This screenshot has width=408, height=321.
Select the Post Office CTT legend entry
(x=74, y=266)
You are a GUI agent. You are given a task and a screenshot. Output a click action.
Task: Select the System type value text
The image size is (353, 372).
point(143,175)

= = = = =

--- WORK ORDER ---
Line by line, repeat everything in the records verbatim.

--- SOLUTION FOR THIS TASK ---
This screenshot has width=408, height=321.
Select the Post Office CTT legend entry
(x=74, y=266)
You are a GUI agent. You are given a task and a screenshot. Output a click action.
Task: Select the System type value text
The image size is (353, 372).
point(143,175)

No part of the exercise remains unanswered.